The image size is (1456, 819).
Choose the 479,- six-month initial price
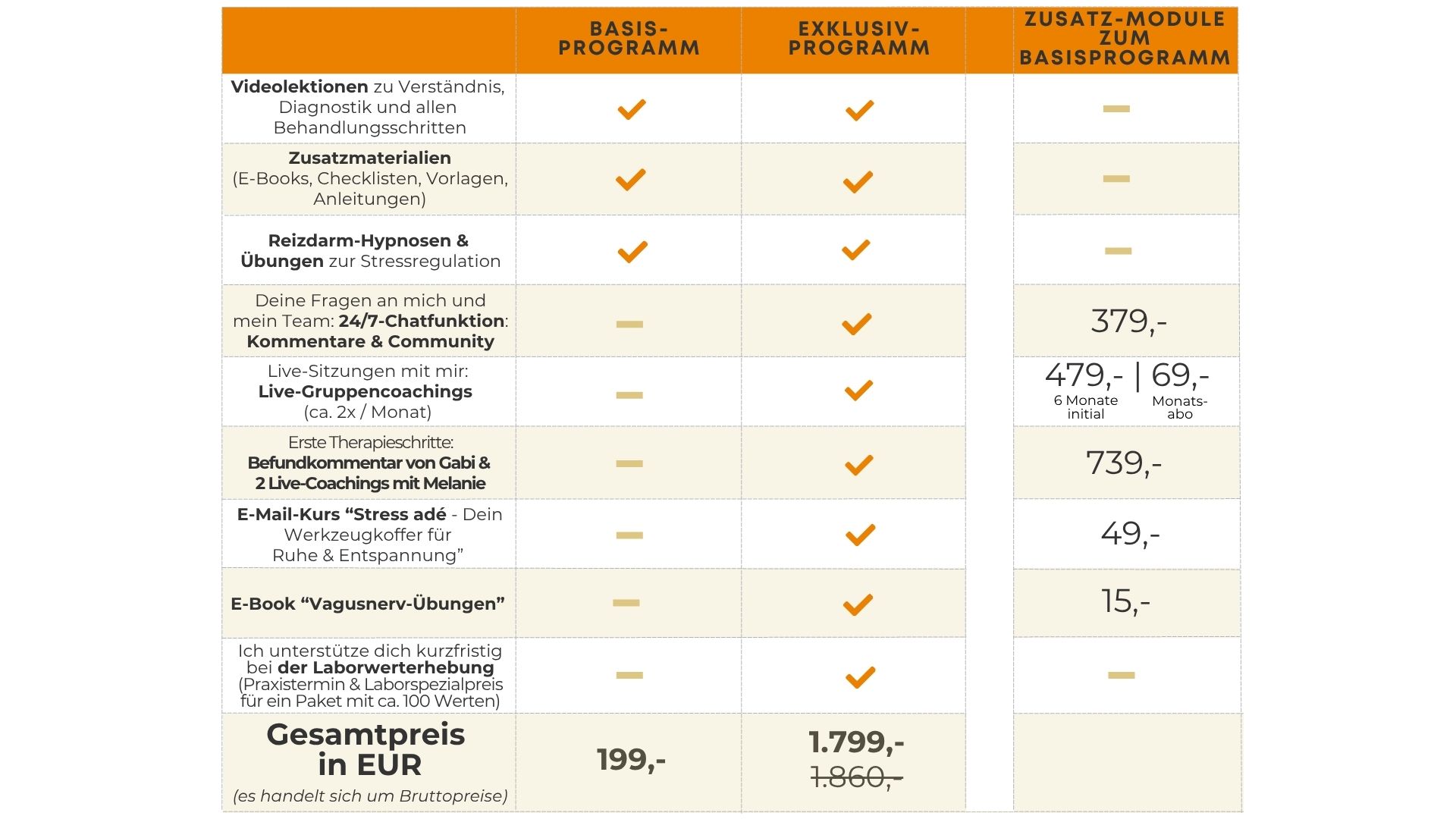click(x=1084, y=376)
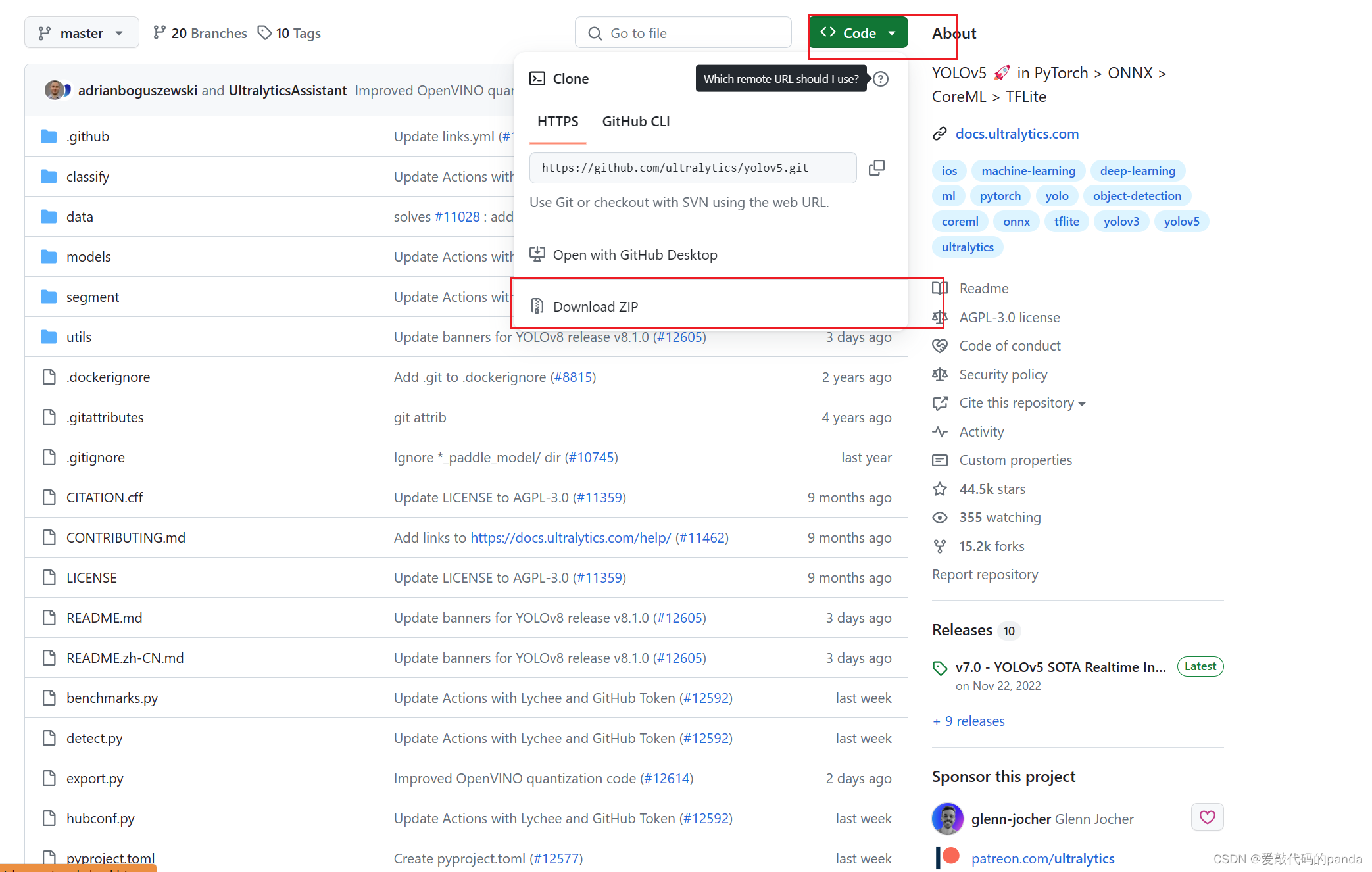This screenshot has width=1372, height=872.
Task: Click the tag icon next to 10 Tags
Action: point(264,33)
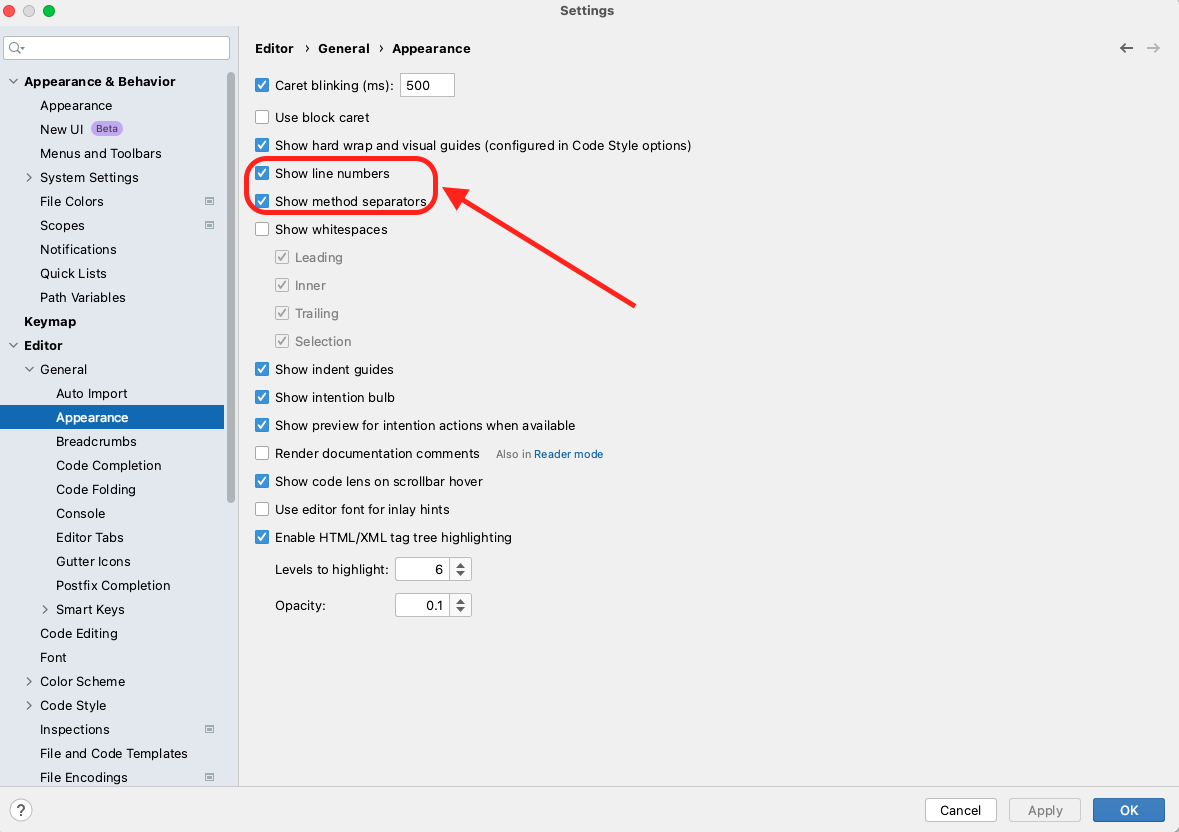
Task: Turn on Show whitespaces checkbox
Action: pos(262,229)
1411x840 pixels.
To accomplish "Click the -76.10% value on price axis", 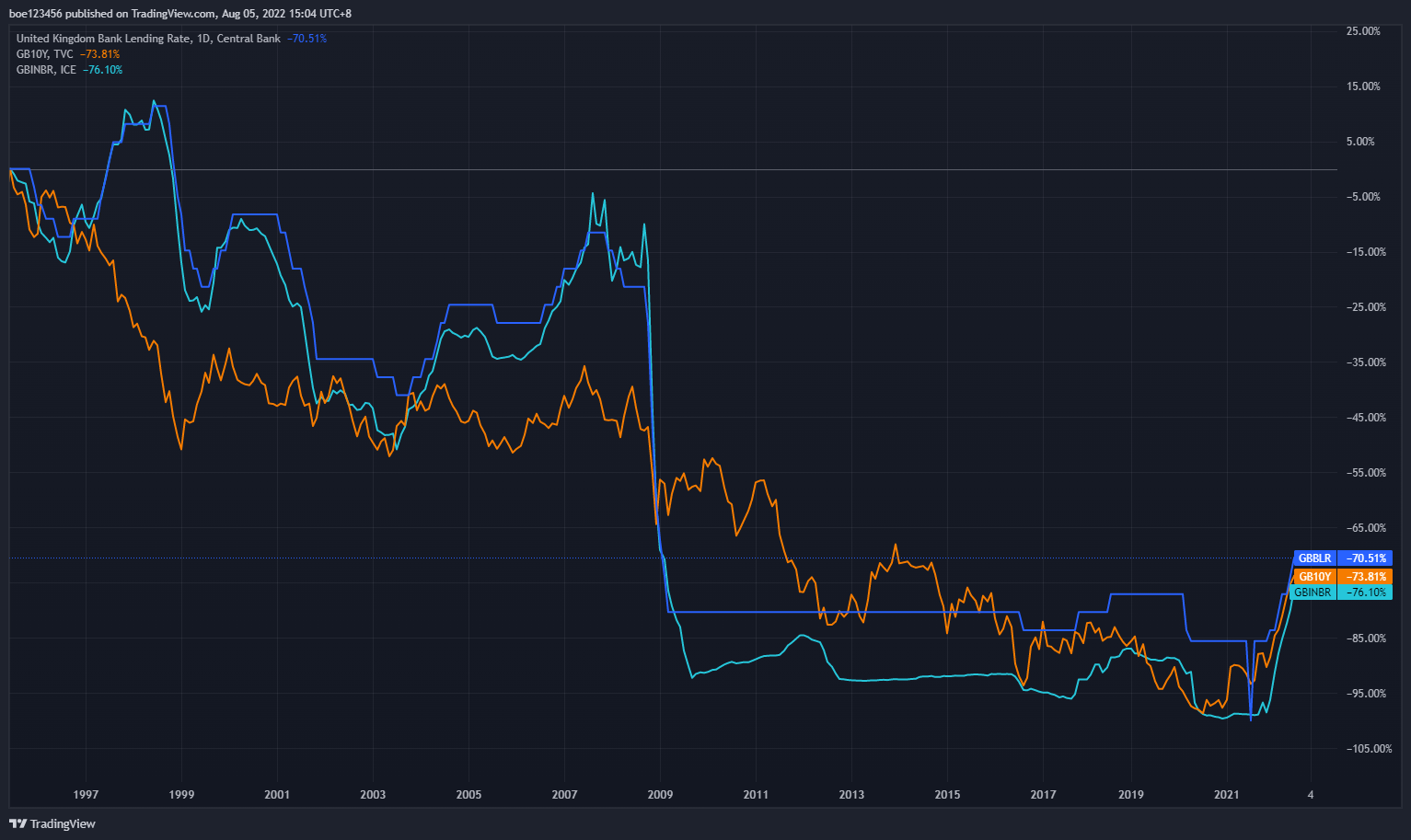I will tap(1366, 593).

- - -

**What needs to be done**
Write out the items above word for word, starting at the very beginning and ending at the line that contains "Action: pos(262,229)", with that line included. Leave out the pictures.

**Worked answer**
The image size is (1456, 819).
Choose the 479,- six-month initial price
click(x=1084, y=376)
This screenshot has width=1372, height=872.
Task: Click the tag icon next to 10 Tags
Action: point(264,33)
Task: Turn on Show whitespaces checkbox
Action: pos(262,229)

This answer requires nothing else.